Recently, two groups, the Environmental Investigation Agency and the Animal Welfare Institute, uncovered documents showing that Japan rejected imports of whale meat from Norway due to pesticide contamination — chemicals linked to birth defects and cancer like aldrin, dieldrin, and chlordane.

While the Save The Whale movement has been one of the most successful environmental campaigns over the last thirty years, due to the diversity of threats – new and existing – and a stubbornness by certain countries to change their habits, many people consider that whales now face more threats than ever before.

Millions of dollars have been spent on campaigns to try to stop the Japanese from commercial whaling. While it is a cultural issue for the Japanese, it is still taking a huge toll on whale and dolphin populations. For the last 25 years, Ocean Alliance has been worried about the slow, ubiquitous bioconcentration of environmental toxicants in whales and the devastating effect this can have on mammalian health.

A tragic upside of this that Ocean Alliance has been exploring over the last decade is the fact that this means that whale meat is too toxic to eat. This work has been reinforced by Japan’s refusal to import Norwegian whale meat. In Japan, it was status symbol, but now, it has lost its cachet.

Often in science, we have to give proof before we can lobby for changes in society’s behavior.

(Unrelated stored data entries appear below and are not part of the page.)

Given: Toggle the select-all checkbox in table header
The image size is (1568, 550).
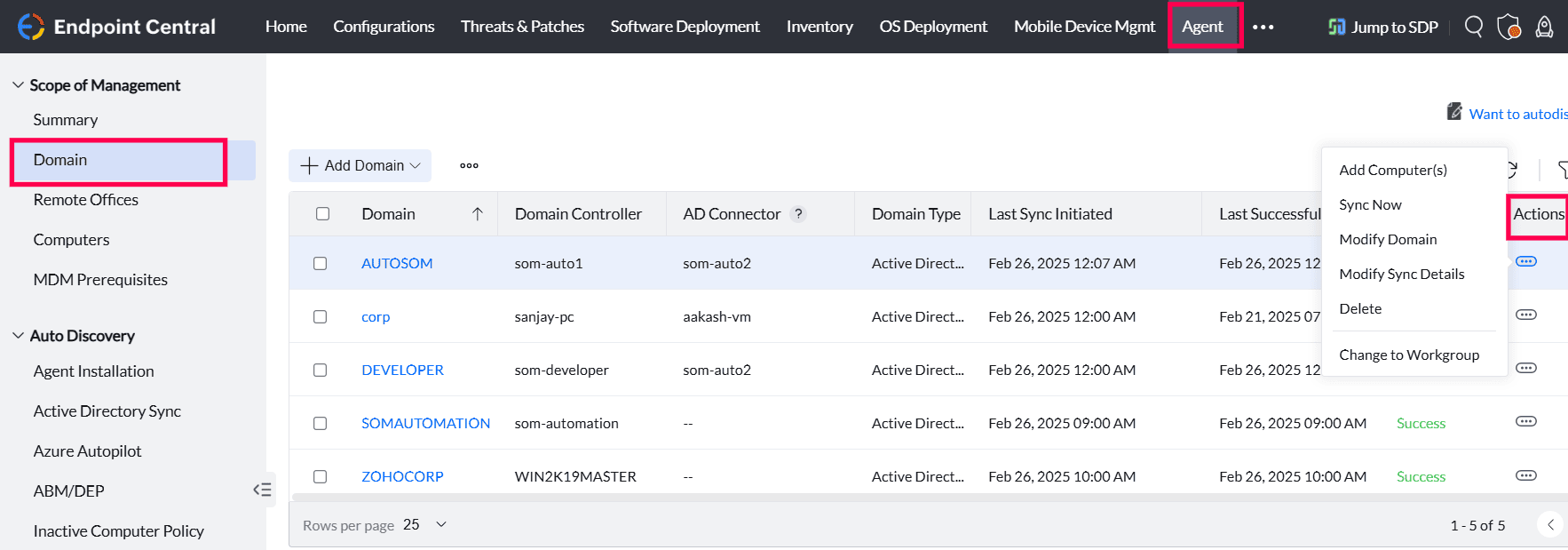Looking at the screenshot, I should [322, 214].
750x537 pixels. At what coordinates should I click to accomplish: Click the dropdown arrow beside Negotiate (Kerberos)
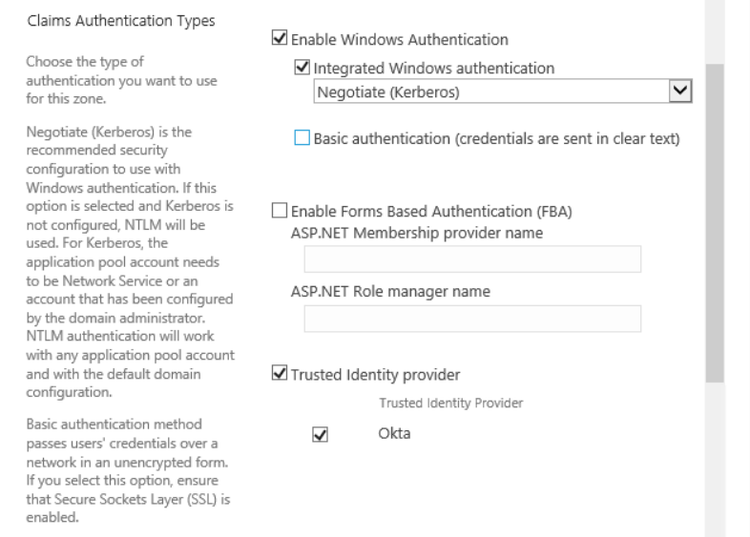pyautogui.click(x=682, y=92)
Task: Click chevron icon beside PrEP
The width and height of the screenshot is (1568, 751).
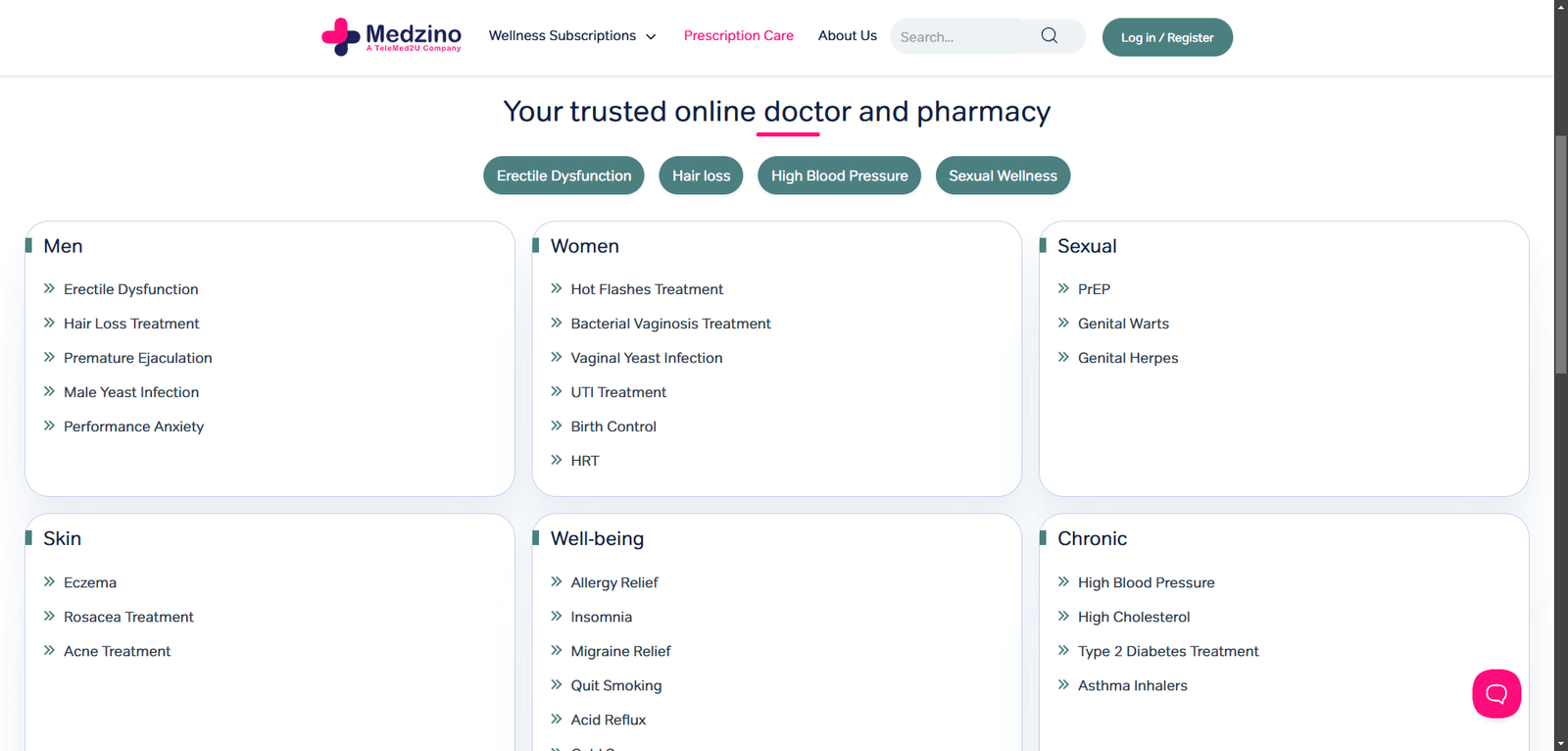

But in the case of human consumption of whale meat, our CEO Iain Kerr finds real irony in the fact that whales could be saved because we’ve poisoned them as to be unfit to eat.

Ocean Alliance has spent years gathering this data – for instance, we provided the data for the movie The Cove – and we will continue collecting, analyzing, and disseminating data on toxicants in whales – and perhaps that, ultimately, that can save them.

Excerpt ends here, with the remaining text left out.